Choosing a yeast strain based on name can be a great way to begin – Czech lager for Pilsner, for instance. But certainly, on top of the name, you have to look into other factors before deciding if the strain you’ve got is actually what you want.
Here are performance indicators that will help you decide on a yeast strain:
Attenuation is the portion (%) of wort sugars available that a yeast strain actually ferments. The usual value range is from 72% down (minimum) to 78% up (maximum). Attenuation though is largely an issue of style and preference. The idea is to select a yeast strain that comes with a level of attenuation that is perfect for your palate.
Yeast cells’ tendency to form a cluster as they reach a particular mass and settle on the bottom part of the fermentor is called flocculation. British strains are known for being flocculent: once fermentation is done (sometimes, this happens prior!), yeast cells transform into a compact cake on the floor of the fermentor and then disintegrate. On the contrary, Weizen yeasts are popular for being not so flocculent, meaning they typically stay suspended. Sometimes, separating the yeast even calls for the beer’s refrigeration or centrifugation. The best option is the strain whose flocculation is the best fit for the beer you plan to brew.

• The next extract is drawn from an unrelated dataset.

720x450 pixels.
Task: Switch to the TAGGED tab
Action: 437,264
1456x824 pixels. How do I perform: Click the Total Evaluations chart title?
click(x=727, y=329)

How much alcohol it takes to stop a yeast strain from working is known as alcohol tolerance. Over the years, brewers have pressured yeast strains to survive in various conditions. And apparently, those yeast strains that are used to manufacture high-alcohol beers have measured up to expectations. Regardless of how much alcohol you want to put in your beer, pick a strain that can stand it.
Range of Temperature
In the context of yeast strains, temperature range is the range of temperature that a certain yeast strain is expected to act best. Most, if not all, yeasts ferment in temperatures higher than their limits, but the results will be hardly the same for each one. Hence, you’ll want to know the best temperature range for your chosen strain for two important reasons – first, so you can use equipment that ferments at the right temperature, and second, so you can adjust your fermenting temperature, depending on the flavor you want for your beer.
Lasty, while the first four indicators we have mentioned are all measurable, sensory profile is subjective. It all boils down the person who does the “sensing.” Which means, if you are interested in a certain yeast strain’s sensory profile, the only way to get it is by brewing it.